I can think of one individual in particular who stood between us and our folk heritage for four decades and the fact that the gathering in of the material was paid for out of our taxes tends to still rub the salt in a little. The only protest I can remember regarding his behaviour was that those who raised it following his demise received a tsunami of abuse for "speaking ill of the dead"
My main concern has always been the treatment that our field singers have received at the hands of 'the folk business' - us 'folkies' have usually managed to find our way round the houses, especially nowadays in the Brave New World of copyrighting, especially of "arrangements".
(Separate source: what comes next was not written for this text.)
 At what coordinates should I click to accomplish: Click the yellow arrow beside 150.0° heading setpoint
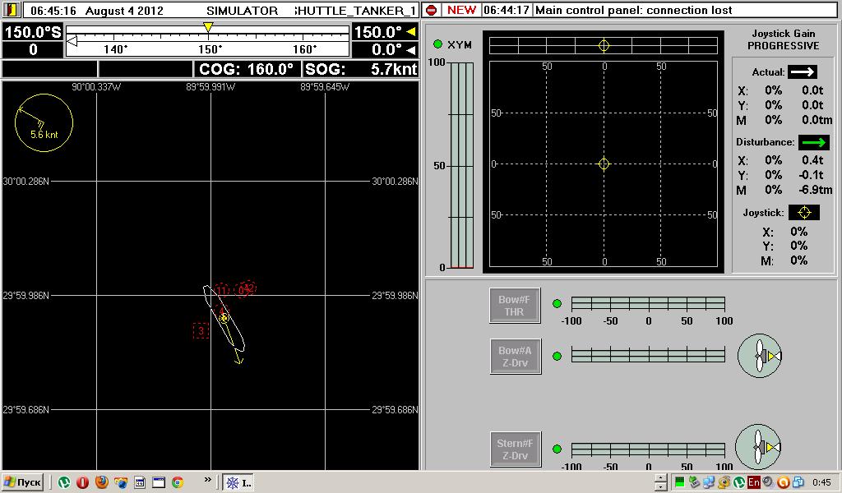(x=411, y=32)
The pittances paid out to fishermen, small-farmers, miners, navvies, Travellers... et al has always struck me as being insultingly inadequate - and don't get me started about companies, (including one of Britain's finest) who adopt the practice of "selling on" albums for re-issue without recompensing, or even consulting the original artist(s) - asking a traditional singer to bring his/her lawyer in to sign the contract goes totally against the grain of why I got involved in 'the people's' music in the first place.
The few experiences I have had with the BBC in relation to our older singers has always left me with a sour taste in my mouth. I assume it is still their practice to charge the same amount for the use of an item recorded during their folk 'mopping-up' campaign of the 1950s as for a Rolling Stones track.
C'mon people - Bulmer may be a shit, but there's a whole Augean stable in need of a good clean-out and the ritual abusing of one individual while ignoring the rest ain't going to get it done.